AKMAL Marhali membeberkan proses investigasi yang sudah dilakukan Tim Gabungan Independen Pencari Fakta (TGIPF) semenjak dibentuk untuk menangani tragedi Stadion Kanjuruhan. Pengamat olahraga yang tergabung dalam keanggotaan TGIPF, Akmal Marhali, mengaku hati-hati untuk melakukan semua tindakan dan tidak ingin langsung mengumumkan penemuan tim TGIPF.

Tragedi Stadion Kanjuruhan menjadi insiden paling mencekam di dunia sepakbola, bahkan menjadi yang ke dua dunia. Insiden berdarah itu terjadi pascalaga Arema FC vs Persebaya Surabaya dalam lanjutan pekan ke-11 Liga 1 2022-2023, Sabtu 1 Oktober 2022 malam WIB.

Arema FC yang berlaga sebagai tuan rumah harus menelan kekalahan dari Persebaya Surabaya 2-3. Aremania yang kecewa pun turun ke lapangan untuk meluapkan kekecewaan mereka.

Tim pengaman yang mencoba mengamankan situasi pun menembakkan gas air mata ke lapangan. Nahas, gas air mata itu tidak hanya ditembakkan ke lapangan melainkan juga ke tribun penonton.

BACA JUGA:Ketum PSSI Tak Kunjung Mundur, Tagar #IwanBuleOut Semakin Tersebar di Media Sosial

Suporter yang panik pun berdesak-desakan untuk keluar dari stadion. Alhasil sesak, desak-desakan, serta terinjak-injak menjadi salah satu faktor banyaknya korban berjatuhan di Stadion Kanjuruhan yang mana diperkirakan mencapai 125 orang meninggal dunia.

Setelah tragedi tersebut, tim investigasi pemerintah pun dibentuk. Tim Gabungan Independen Pencari Fakta (TGIPF) diberikan tugas untuk melakukan investigasi dan mencari fakta tentang apa yang sebenarnya terjadi di Stadion Kanjuruhan.

Salah satu anggota TGIPF, Akmal Marhali mengatakan proses yang sudah dilakukan tim investigasi yang dibentuk pemerintah itu. Ia mengatakan bahwa timnya sudah melakukan rapat dan melakukan pengumpulan fakta terlebih dahulu.

Arema FC

“Kita kan baru dibentuk, kita sudah mengadakan rapat marathon, kemarin aja dari pagi sampai tengah malam kita masih rapat marathon. Yang kita lakukan sampai saat ini adalah pengumpulan fakta dulu, fakta empirik kemudian data-data primer, sekunder, tersier, yang kemudian nanti diolah menjadi bahan-bahan investigasi,” kata Akmal Marhali kepada MNC Portal Indonesia, Kamis (6/10/2022).

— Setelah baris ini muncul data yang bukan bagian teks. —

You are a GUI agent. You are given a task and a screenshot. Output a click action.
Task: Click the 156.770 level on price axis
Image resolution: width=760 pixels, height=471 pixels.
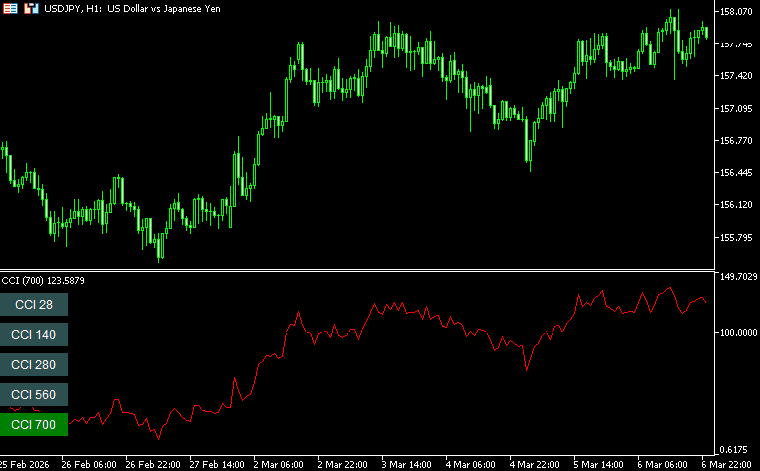pos(736,141)
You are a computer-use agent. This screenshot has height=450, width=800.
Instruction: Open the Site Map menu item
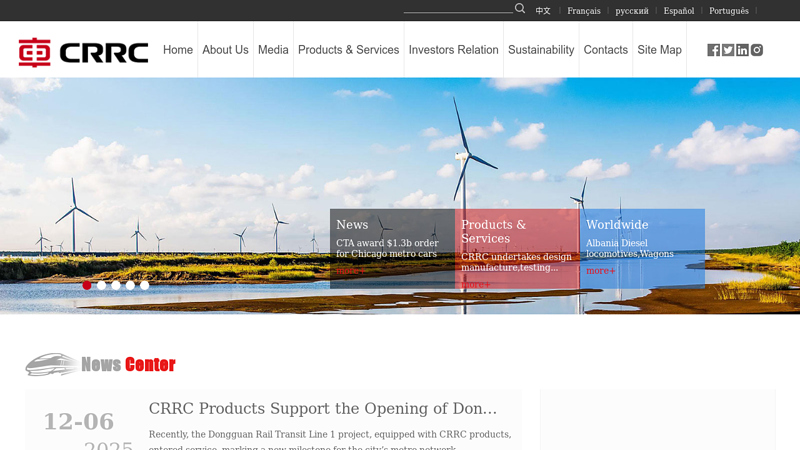(659, 49)
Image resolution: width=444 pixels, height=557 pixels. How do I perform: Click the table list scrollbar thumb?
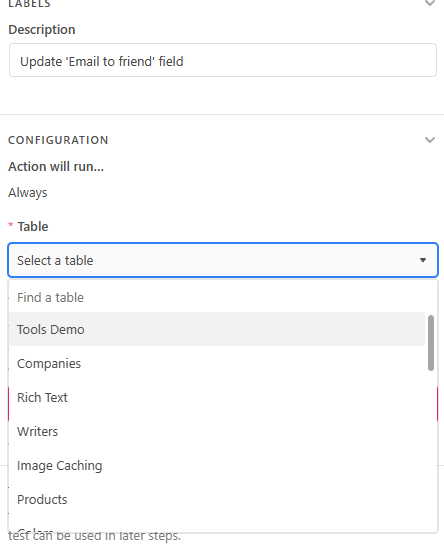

Lebih lanjut, Akmal Marhali mengatakan tim TGIPF harus hati-hati melakukan investigasi lantaran banyak juga tim investigasi yang dibentuk dari bergabai instansi. Ia mengatakan tidak ingin mencari panggung yang ketika sudah menemukan sesuatu langsung diumumkan dan tidak diverifikasi terlebih dahulu.

"Karena kita ini harus hati-hati melakukan ini semua karena banyak juga kan dibentuk tim investigasi juga. Karena kita diputuskan lewat Kepres (Keputusan Presiden) ini posisi kita sangat tinggi sekali. Jadi kita harus hati-hati dalam melakukan investigasi dan juga kita enggak cari panggung yang kemudian di segala sesuatunya langsung diumumkan,” lanjutnya.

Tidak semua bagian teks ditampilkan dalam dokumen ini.